0

I have a case to compare two 128-bit unsigned long long a, b on my computer (i7-11700). I need to find out whether a is greater than or equal to b or not. (a >= b) I try to use AVX2 first. I divide the 128-bit value into four part. ( e.g. a -> a1 a2 a3 a4 , b -> b1 b2 b3 b4 ) Each part is 32-bit of 128-bit. With AVX2, I try with the following code.

maxVal = _mm256_set1_epi32(0xFFFFFFFF);
stop = _mm256_set1_epi32(0);
maskgt = _mm256_cmpgt_epu32_mask(a1, b1);
maskeq = _mm256_cmpeq_epi32_mask(a1, b1);
maskbl = _mm256_or_si256(maskeq, stop);
maskge = _mm256_blendv_epi8(maskgt, maskge, maskbl);
stop = _mm256_blendv_epi8(maxVal, stop, maskbl);
maskgt = _mm256_cmpgt_epu32(a2, b2);
maskeq = _mm256_cmpeq_epi32(a2, b2);
maskbl = _mm256_or_si256(maskeq, stop);
maskge = _mm256_blendv_epi8(maskgt, maskge, maskbl);
stop = _mm256_blendv_epi8(maxVal, stop, maskbl);
maskgt = _mm256_cmpgt_epu32(a3, b3);
maskeq = _mm256_cmpeq_epi32(a3, b3);
maskbl = _mm256_or_si256(maskeq, stop);
maskge = _mm256_blendv_epi8(maskgt, maskge, maskbl);
stop = _mm256_blendv_epi8(maxVal, stop, maskbl);
maskgt = _mm256_cmpgt_epu32(a4, b4);
maskeq = _mm256_cmpeq_epi32(a4, b4);
maskbl = _mm256_or_si256(maskeq, stop);
maskge = _mm256_blendv_epi8(maskgt, maskge, maskbl);

Is there a good way to do the comparison with AVX512? I'm confused with the mask registers. Thanks!

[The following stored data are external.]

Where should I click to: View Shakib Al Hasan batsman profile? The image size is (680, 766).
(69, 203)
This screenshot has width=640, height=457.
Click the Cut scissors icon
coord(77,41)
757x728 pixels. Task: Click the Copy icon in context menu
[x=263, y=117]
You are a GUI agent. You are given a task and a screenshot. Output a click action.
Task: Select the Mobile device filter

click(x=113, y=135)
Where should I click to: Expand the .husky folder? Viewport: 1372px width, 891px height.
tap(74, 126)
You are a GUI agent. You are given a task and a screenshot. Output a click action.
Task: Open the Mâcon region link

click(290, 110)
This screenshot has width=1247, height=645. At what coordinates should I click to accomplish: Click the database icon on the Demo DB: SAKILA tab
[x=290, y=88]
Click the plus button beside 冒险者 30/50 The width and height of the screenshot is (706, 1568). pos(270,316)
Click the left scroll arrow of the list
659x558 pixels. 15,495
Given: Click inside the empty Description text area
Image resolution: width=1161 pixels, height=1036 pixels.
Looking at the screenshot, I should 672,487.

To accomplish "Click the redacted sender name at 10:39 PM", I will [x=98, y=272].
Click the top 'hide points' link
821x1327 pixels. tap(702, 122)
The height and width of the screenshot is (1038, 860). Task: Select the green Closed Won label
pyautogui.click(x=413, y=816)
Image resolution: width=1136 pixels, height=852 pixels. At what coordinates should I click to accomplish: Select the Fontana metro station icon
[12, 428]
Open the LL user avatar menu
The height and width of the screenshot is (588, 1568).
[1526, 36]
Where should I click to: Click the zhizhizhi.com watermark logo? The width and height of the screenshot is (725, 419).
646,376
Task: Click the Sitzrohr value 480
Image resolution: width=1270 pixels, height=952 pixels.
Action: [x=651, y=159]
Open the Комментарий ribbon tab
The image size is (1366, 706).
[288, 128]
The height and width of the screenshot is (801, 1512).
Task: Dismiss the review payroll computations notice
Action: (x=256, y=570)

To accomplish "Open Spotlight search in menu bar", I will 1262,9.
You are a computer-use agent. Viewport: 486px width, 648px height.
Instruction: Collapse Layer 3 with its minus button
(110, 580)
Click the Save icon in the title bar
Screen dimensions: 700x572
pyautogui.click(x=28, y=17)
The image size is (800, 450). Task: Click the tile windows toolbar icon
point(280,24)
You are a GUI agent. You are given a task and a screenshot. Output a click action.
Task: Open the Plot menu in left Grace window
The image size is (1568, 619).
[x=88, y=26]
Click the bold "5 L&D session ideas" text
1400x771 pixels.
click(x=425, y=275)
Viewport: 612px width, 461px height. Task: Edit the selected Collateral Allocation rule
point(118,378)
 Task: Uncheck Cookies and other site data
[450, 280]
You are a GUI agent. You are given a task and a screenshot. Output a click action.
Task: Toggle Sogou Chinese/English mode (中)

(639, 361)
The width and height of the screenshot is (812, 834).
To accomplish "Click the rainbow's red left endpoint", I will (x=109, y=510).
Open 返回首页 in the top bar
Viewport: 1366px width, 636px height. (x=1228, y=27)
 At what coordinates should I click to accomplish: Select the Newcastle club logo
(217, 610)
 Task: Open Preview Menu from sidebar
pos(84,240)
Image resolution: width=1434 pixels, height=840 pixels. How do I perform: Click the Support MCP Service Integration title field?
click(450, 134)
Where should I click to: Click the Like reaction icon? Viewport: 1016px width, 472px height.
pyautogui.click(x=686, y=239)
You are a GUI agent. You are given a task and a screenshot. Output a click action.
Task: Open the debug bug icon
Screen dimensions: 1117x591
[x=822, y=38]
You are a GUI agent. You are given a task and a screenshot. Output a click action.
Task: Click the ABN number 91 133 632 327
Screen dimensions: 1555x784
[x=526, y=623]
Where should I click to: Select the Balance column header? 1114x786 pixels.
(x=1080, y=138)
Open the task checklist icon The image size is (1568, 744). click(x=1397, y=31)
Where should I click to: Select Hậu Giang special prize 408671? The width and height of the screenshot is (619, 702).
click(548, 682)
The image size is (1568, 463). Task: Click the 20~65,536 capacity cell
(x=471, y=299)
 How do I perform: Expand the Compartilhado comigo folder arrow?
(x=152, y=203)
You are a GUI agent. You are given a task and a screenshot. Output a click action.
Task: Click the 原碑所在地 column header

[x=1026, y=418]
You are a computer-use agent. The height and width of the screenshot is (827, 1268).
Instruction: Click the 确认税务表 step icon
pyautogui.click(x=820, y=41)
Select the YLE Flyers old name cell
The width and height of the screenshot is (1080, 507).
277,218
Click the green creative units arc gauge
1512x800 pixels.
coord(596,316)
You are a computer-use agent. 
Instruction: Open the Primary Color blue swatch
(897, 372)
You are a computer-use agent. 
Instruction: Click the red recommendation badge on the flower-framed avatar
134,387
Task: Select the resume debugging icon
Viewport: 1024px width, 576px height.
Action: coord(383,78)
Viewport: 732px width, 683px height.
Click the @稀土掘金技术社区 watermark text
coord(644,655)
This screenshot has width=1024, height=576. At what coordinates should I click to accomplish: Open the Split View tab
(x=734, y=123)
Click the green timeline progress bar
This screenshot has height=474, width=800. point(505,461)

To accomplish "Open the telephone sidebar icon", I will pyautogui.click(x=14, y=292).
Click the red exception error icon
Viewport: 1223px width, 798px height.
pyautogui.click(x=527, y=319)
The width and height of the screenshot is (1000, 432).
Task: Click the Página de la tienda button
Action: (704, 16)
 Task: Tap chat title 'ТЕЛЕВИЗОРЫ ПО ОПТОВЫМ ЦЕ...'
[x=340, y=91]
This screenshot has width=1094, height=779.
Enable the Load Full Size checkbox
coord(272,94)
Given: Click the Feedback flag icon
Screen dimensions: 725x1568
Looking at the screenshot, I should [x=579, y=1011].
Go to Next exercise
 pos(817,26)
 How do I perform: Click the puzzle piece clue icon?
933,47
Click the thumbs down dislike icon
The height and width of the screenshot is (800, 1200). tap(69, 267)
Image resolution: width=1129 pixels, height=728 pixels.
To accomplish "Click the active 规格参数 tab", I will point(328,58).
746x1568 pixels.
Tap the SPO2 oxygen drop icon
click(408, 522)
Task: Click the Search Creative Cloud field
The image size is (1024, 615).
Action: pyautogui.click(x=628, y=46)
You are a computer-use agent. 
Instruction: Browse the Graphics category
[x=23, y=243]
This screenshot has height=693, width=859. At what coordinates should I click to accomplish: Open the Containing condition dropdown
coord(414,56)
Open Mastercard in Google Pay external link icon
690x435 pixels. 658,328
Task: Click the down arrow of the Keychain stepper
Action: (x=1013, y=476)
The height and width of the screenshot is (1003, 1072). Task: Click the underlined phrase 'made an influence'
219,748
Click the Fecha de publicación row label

  • You know you can compare in 64-bit chunks, right? `pcmpgtq` (`epi64`) has existed since SSE4.2. Also, compare-into-mask (instead of into a `__m256i` vector) already is AVX-512, so is unsigned integer compares. With AVX2, you only had equal and signed-greater. Are you doing this for arrays of 128-bit integers, or a single 128-bit integer? – Peter Cordes Jul 28 '22 at 08:22
  • @PeterCordes I'm sorry to have confused you. I define unsigned-greater by unsigned-max and equal. And there are arrays of 128-bit intergers need to be compared. – chihovrflo Jul 28 '22 at 08:32
  • Do you need to create a mask or use the comparison result in a conventional branch? Also, note that for integers `(a >= b) == !(b > a)`, you may use this to avoid having to do `pcmpgt`+`pcmpeq`. – Andrey Semashev Jul 28 '22 at 11:42
  • @AndreySemashev I need to create a mask for the following code to know how to update the value in some registers. I compare the four 32-bit separately. The result of each part can't determine the whole 128-bit 's relationship. Therefore, I use stop as a mask to help me get the result. It seems that I still need the result of gt and eq. – chihovrflo Jul 28 '22 at 14:52
  • The code in your question says it's AVX2, but you use intrinsics like `_mm256_cmpgt_epu32_mask` which [require AVX512](https://www.intel.com/content/www/us/en/docs/intrinsics-guide/index.html#techs=SSE,SSE2,SSE3,SSSE3,SSE4_2,AVX2,AVX_512,Other&text=_mm256_cmpgt_epu32_mask&ig_expand=1062). Oh, I see, but then the rest of your question uses `_mm256_cmpgt_epu32` which isn't a real intrinsic, something you're defining yourself so this actually costs even more instructions. Probably the `_mask` compares were not your real code, since the rest of it is all AVX2 that needs vectors not `__mmask8`. – Peter Cordes Jul 28 '22 at 16:29
  • See https://stackoverflow.com/q/29742844/634919 for a related question on ARM64, which may give you some ideas. In particular, depending on how many times this has to loop, SIMD may or may not be the right tool. In scalar code, a 128-bit comparison is just two instructions, e.g. `sub rax, [num] ; sbb rdx, [num+8]` and check the carry flag for the result. – Nate Eldredge Aug 05 '22 at 15:24

1 Answers1

2

If you only have two 16 bytes vectors to compare, you don’t need any AVX for that, and the comparison only takes 6 instructions. Here’s the function which returns a boolean, the conditional operator compiles into conditional move i.e. branchless. The code only requires SSE2 which is universally available on 64-bit PCs.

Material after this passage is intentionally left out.